→ DATA FOR THIS EXERCISE
+===+

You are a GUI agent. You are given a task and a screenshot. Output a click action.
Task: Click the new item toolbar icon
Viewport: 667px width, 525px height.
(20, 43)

+===+

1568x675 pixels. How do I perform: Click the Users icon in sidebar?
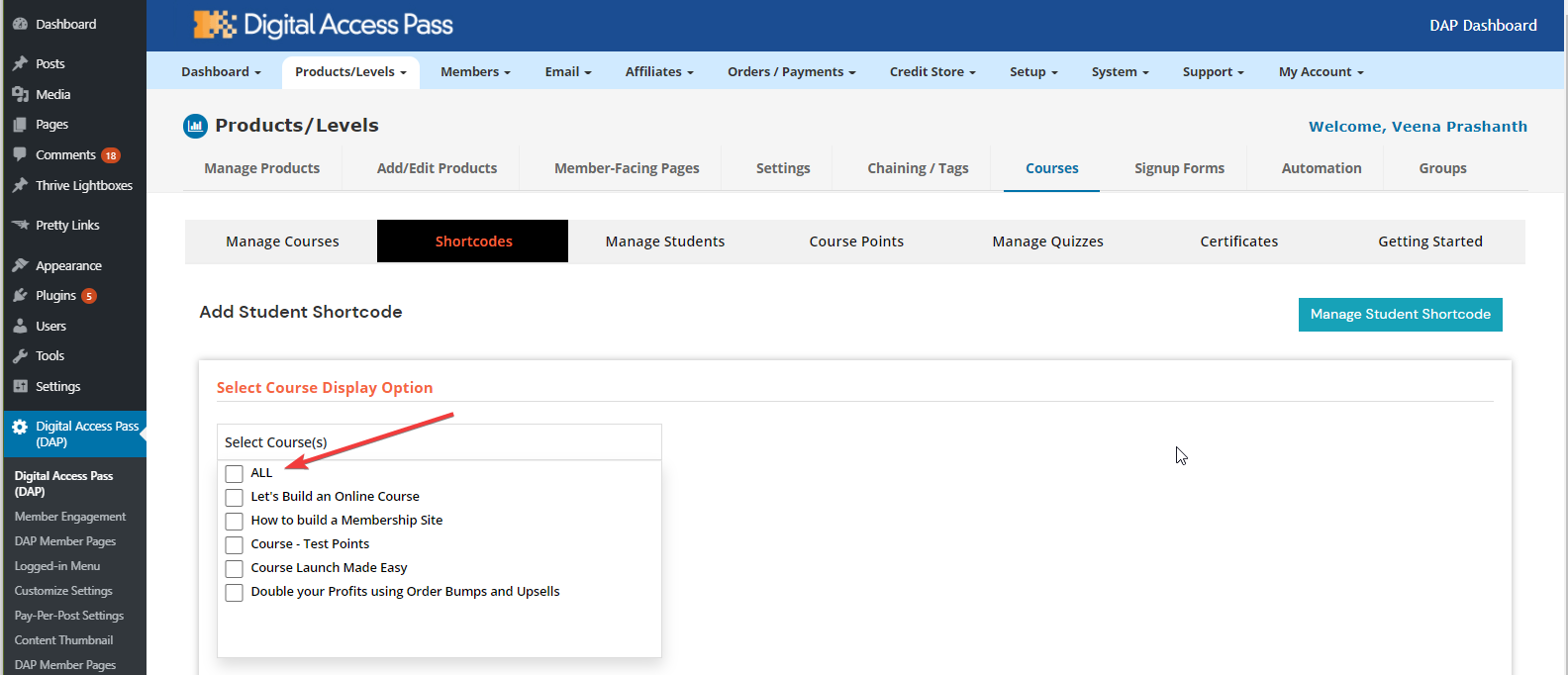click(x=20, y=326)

+===+

→ TASK INSTRUCTIONS
Copy the rows word for word, starting at the line with "1568x675 pixels. How" and ending with, and including, the line with "click(x=20, y=326)". Omit the pictures from your answer.

→ TASK RESPONSE
1568x675 pixels. How do I perform: Click the Users icon in sidebar?
click(x=20, y=326)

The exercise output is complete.